Rebecca Marie Stirm (born February 9, 1993) is a fashion designer from Belize. In 2012, she represented Belize in Mission Catwalk which features designers from around the Caribbean. She designs women's wear and handbags under the brand Twig & Pearl (formerly known as Rebecca Stirm Clothing).

==Early life and education==

Rebecca Stirm began drawing, painting, playing music, and sewing at an early age. Over time, Stirm began to lean more towards design, and her sketches slowly drifted away from portraits and landscapes to focusing more on figure drawing and garment sketches. She began designing clothing for herself, until her senior year of high school when Stirm was encouraged by a close friend to actually hold her first fashion show. After graduating high school, Stirm created her first collection of day dresses and cocktail dresses, held her first runway show, and received her first orders for dresses from her collection.

==Achievements and works==
After her first successful collection, Rebecca realized her love for designing clothes could actually become a viable business. She continued designing pieces and showcased a second collection before re-locating to Vancouver in June 2011 for a semester in fashion design, construction, and marketing at the Art Institute of Vancouver.

Shortly after returning to Belize, she was accepted to represent Belize on the Caribbean designer reality TV show competition Mission Catwalk. There, 19 other Caribbean designers compete for a chance to “Rule the Catwalk.” She won the most challenges (4 out of 12) and came out as second runner up.
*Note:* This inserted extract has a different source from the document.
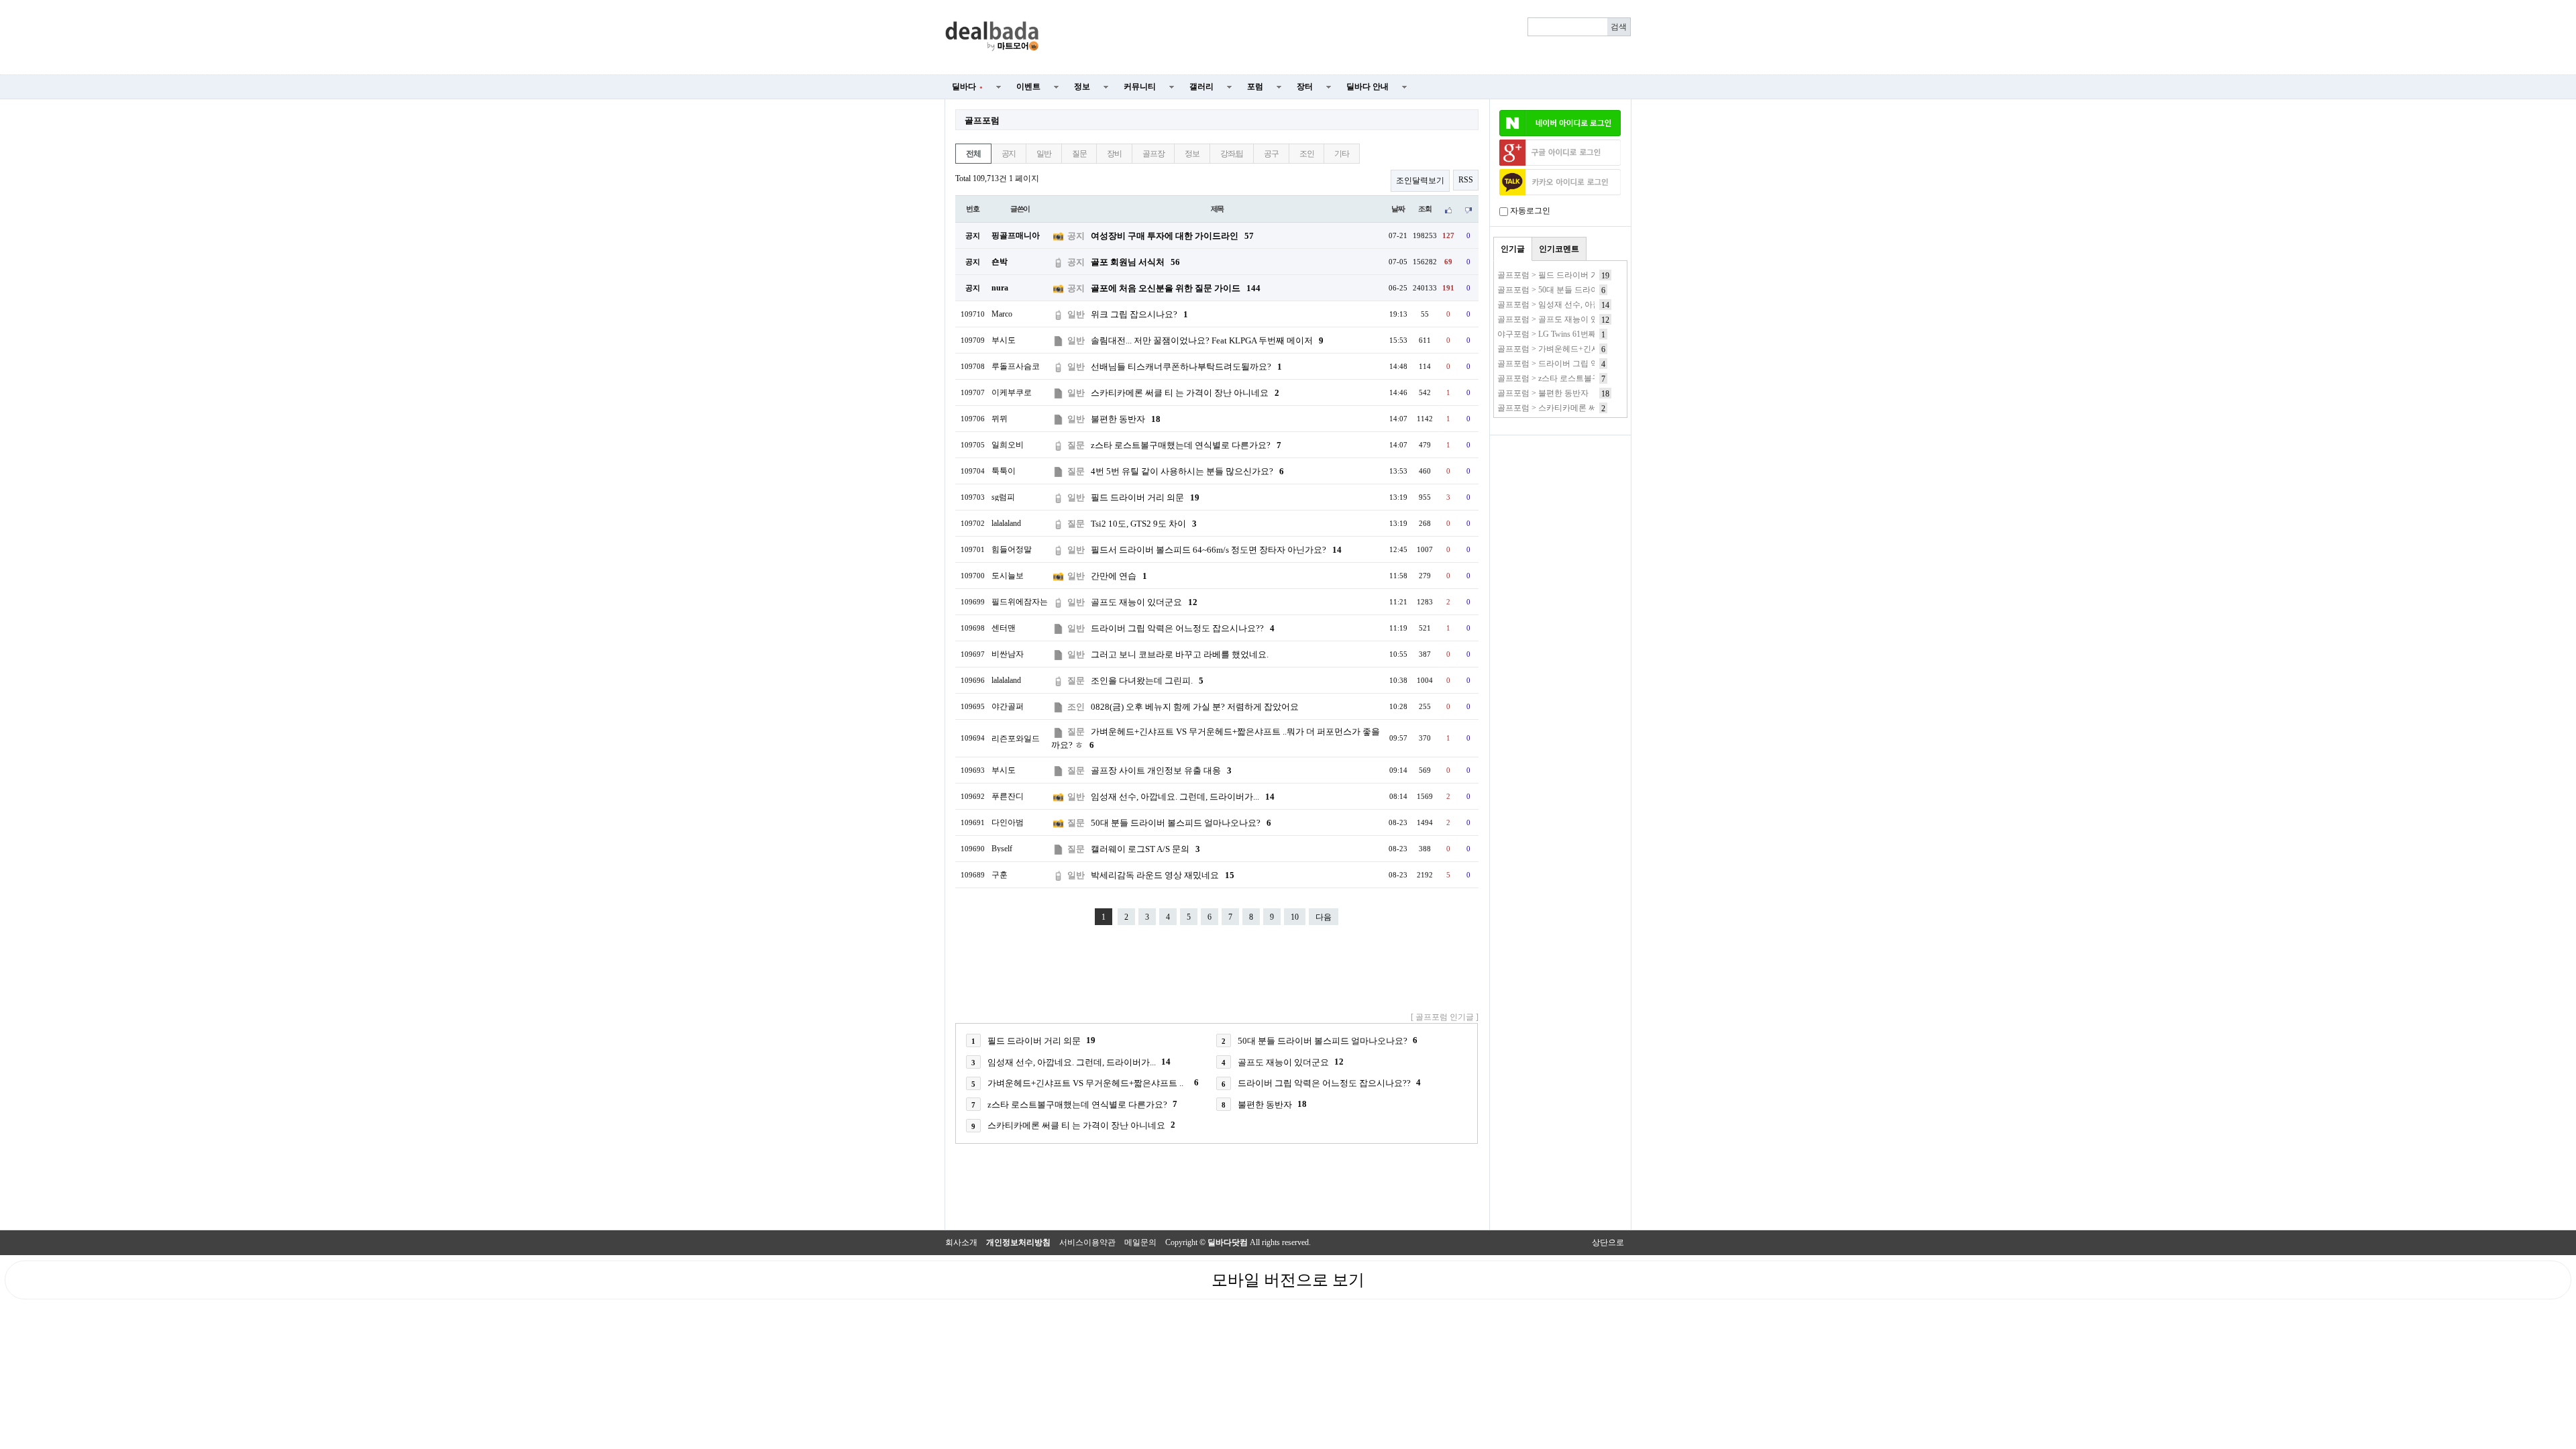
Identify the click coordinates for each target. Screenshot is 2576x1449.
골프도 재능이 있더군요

Upon returning to Belize, Rebecca launched her business, designing and constructing custom occasion-wear.

Rebecca continued showcasing her work locally and later return to Jamaica in 2013 to showcase her "Pfuma Ye Nyika" collection on the runway at the Wyndham Wedding Spectacular.
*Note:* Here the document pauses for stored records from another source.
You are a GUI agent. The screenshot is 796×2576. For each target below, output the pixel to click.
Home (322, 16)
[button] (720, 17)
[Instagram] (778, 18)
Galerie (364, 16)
In 2014, Rebecca flew to London to represent Belize at the Splendours of the Common Wealth charity event to raise money for the CCLEF charity foundation.
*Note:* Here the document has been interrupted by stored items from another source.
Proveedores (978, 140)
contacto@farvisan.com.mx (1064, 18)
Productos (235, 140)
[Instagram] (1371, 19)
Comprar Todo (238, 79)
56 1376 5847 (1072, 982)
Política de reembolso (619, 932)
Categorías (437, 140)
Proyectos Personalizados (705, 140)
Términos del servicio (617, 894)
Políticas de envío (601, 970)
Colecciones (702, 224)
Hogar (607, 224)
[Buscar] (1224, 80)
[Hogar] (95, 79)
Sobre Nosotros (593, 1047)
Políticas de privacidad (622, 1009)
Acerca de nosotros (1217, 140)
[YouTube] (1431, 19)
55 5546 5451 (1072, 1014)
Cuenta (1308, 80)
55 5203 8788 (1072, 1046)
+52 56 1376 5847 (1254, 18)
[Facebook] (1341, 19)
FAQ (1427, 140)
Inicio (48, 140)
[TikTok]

After three years of designing custom gowns and collections, receiving a grant to invest in heavy duty machinery, and investing countless hours and marketing in her brand, Rebecca discovered that she no-longer believed in the business that she was building. Her belief in the need for sustainable business development, a lessened environmental impact of fashion production, and her current design process and production methods, just weren't lining up. “I realized that by designing custom occasion wear that women would wear once, and then either away in an already-full closet, never to be seen again, I was contributing to the problem : landfills full of polyester clothing that have only been worn once, and are being basically thrown away afterwards.” She realized that this was not the business she wanted to be in, closed down Rebecca Stirm Clothing, and took a season off to re-think and reassess her direction.

== TWIG & PEARL ==
In the fall of 2015, she launched her first line of minimally designed leather handbags. The bags begun to sell successfully, and a year and a half later she would launch her
e-commerce site—twigandpearl.com. Since then, she has released new collections of
handbags, and launched a small line of natural-fiber clothing under her own name. She
has incorporated beading, recycled bamboo, exotic hardwoods, and hand-printed fabrics into her collections, and in the fall of 2017, she launched a mini-collection of handbags in collaboration with OCEANA Belize, designed to bring awareness to the endangered Hawksbill Turtle.